» **Task requirements**:
Please reproduce the lines of the records below from the one holding "Collapse the sidebar with hamburger icon" through the one holding "The width and", inclusive, skipping all pictures.

» **The data**:
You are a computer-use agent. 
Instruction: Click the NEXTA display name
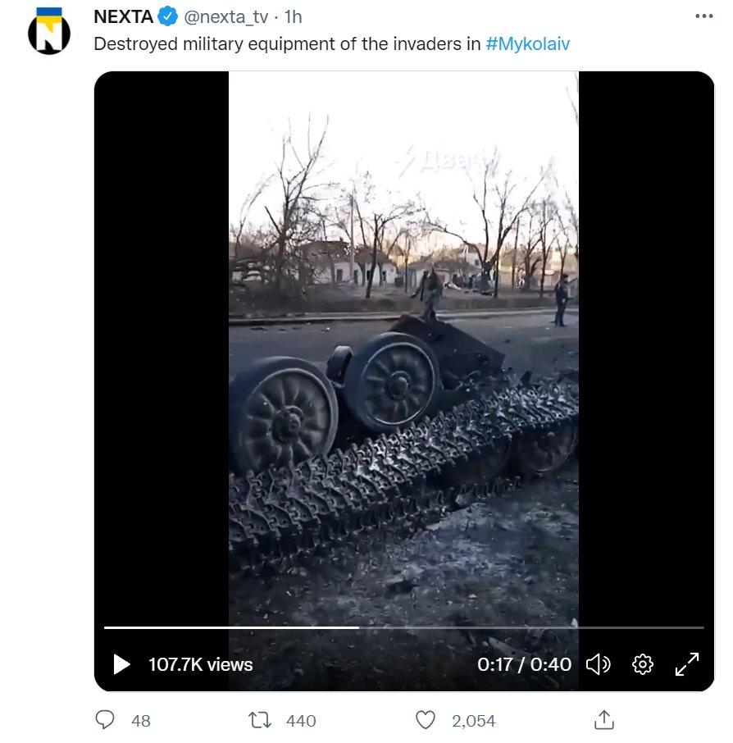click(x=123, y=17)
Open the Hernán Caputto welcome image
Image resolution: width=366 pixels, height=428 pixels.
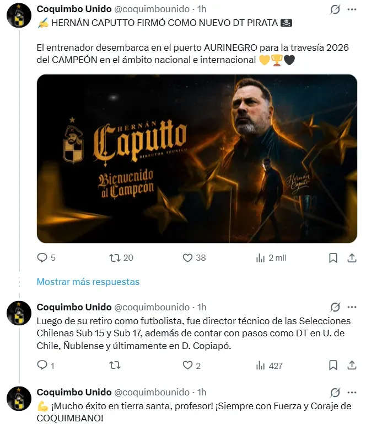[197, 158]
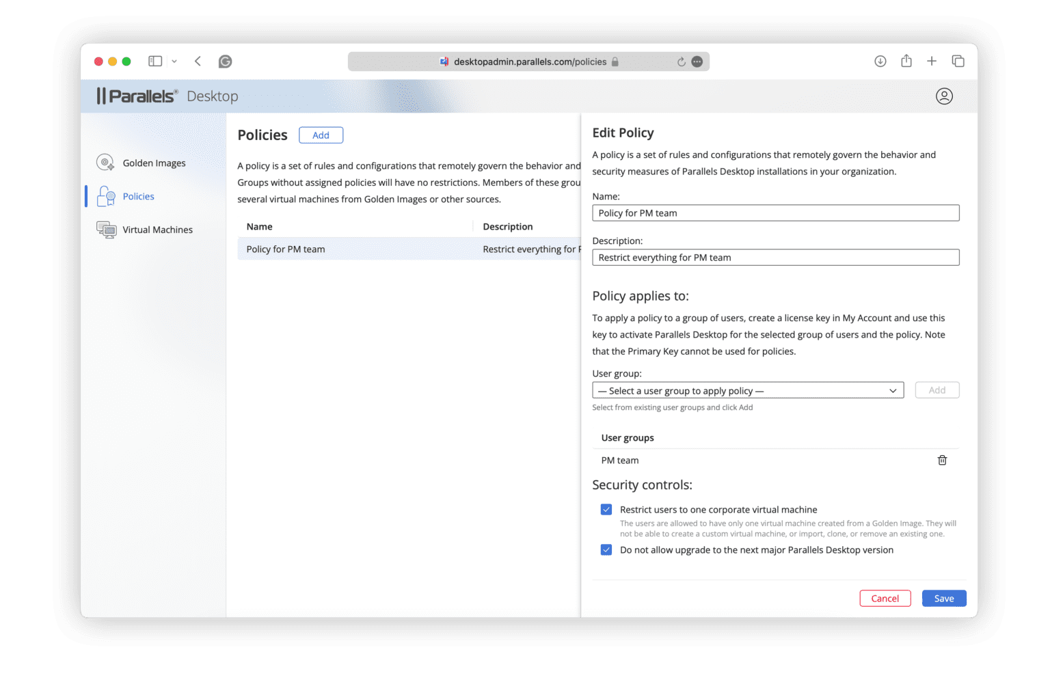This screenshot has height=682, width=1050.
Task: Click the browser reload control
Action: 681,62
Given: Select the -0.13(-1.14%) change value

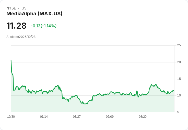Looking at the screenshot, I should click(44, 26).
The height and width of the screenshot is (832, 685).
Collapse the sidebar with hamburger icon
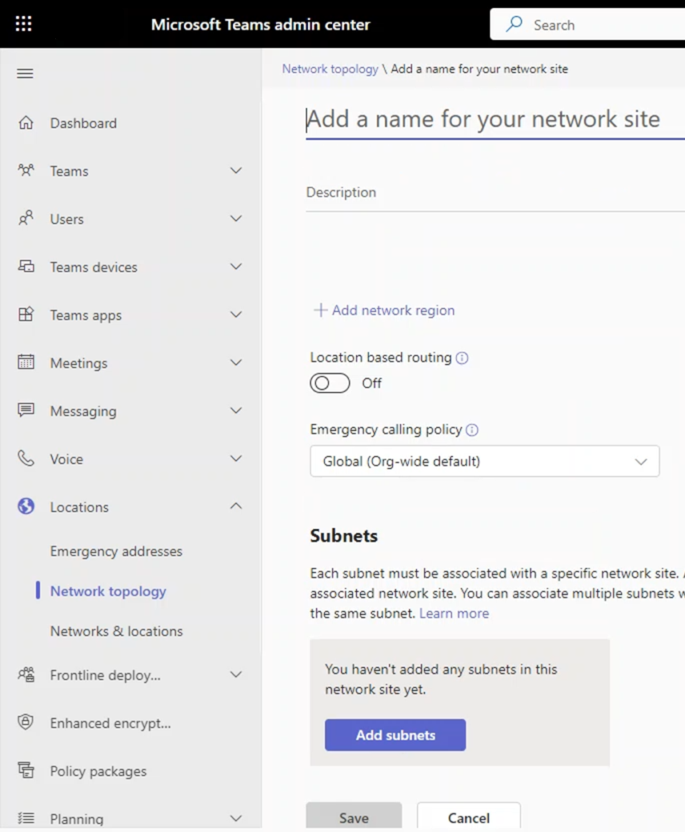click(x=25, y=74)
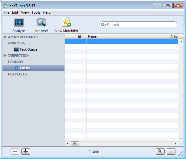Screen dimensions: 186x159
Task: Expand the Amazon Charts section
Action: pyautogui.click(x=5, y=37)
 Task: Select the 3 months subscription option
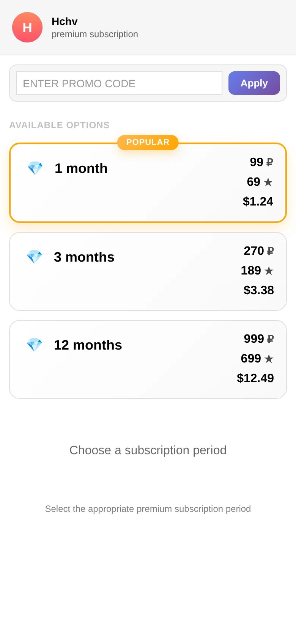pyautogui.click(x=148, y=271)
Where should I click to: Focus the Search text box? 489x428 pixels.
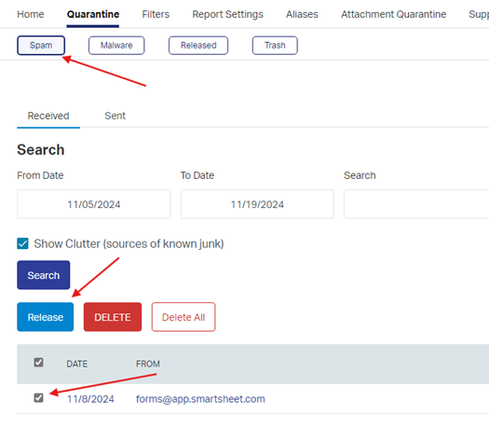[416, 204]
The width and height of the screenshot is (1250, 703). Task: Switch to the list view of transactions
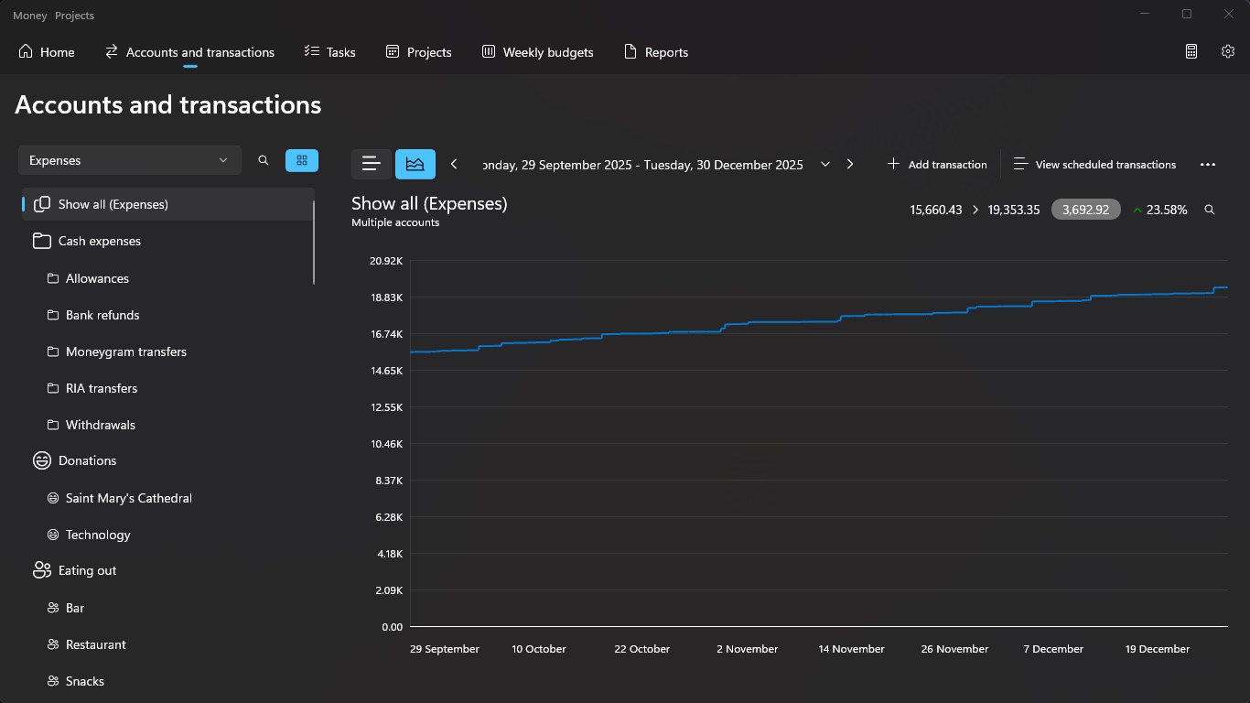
---
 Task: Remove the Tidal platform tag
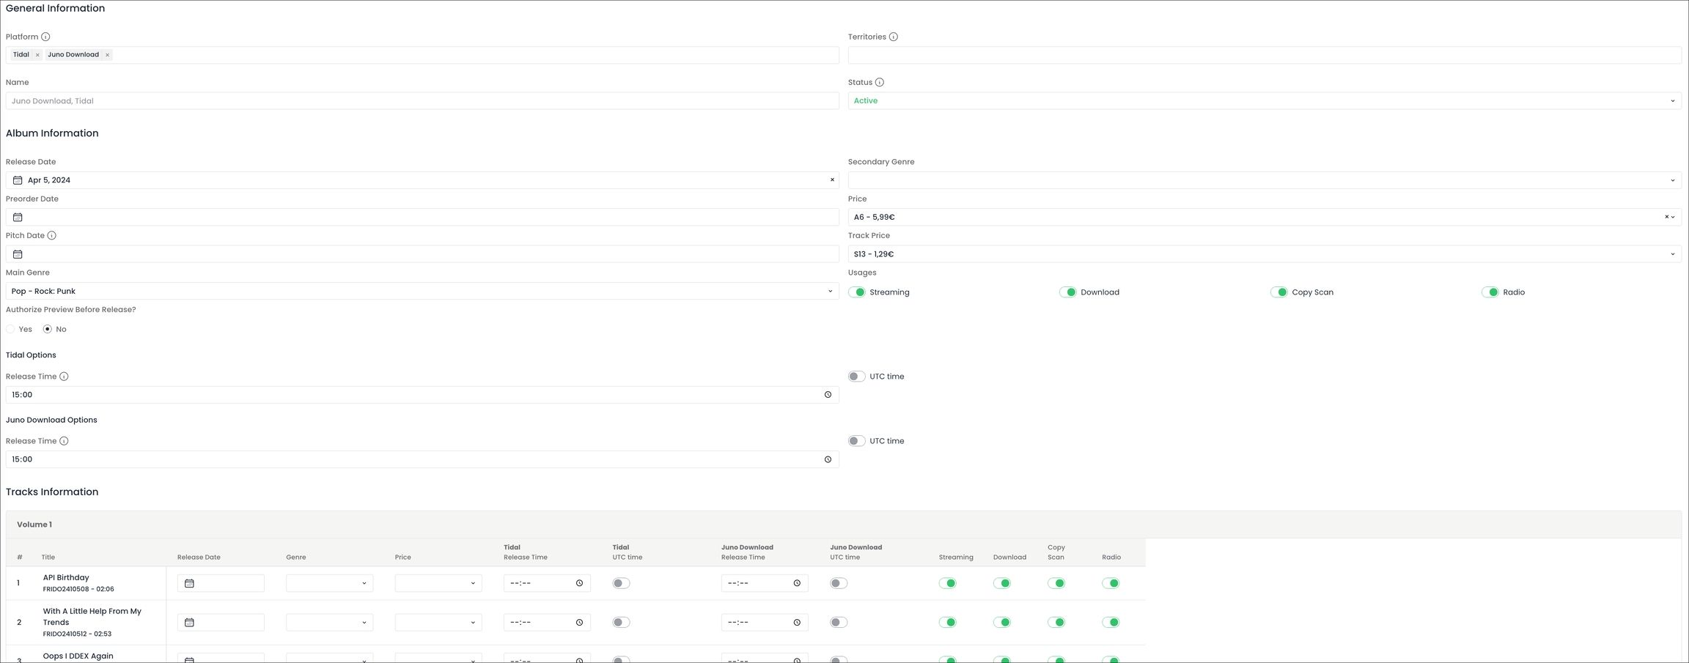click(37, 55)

» **Solution to the problem**:
Collapse the sidebar with hamburger icon
click(x=25, y=74)
Screen dimensions: 186x159
Task: Expand the Amazon Charts section
Action: pyautogui.click(x=5, y=37)
 Task: Select the 3 months subscription option
pyautogui.click(x=148, y=271)
Where should I click to: Focus the Search text box? 489x428 pixels.
[416, 204]
The width and height of the screenshot is (1250, 703). Task: Switch to the list view of transactions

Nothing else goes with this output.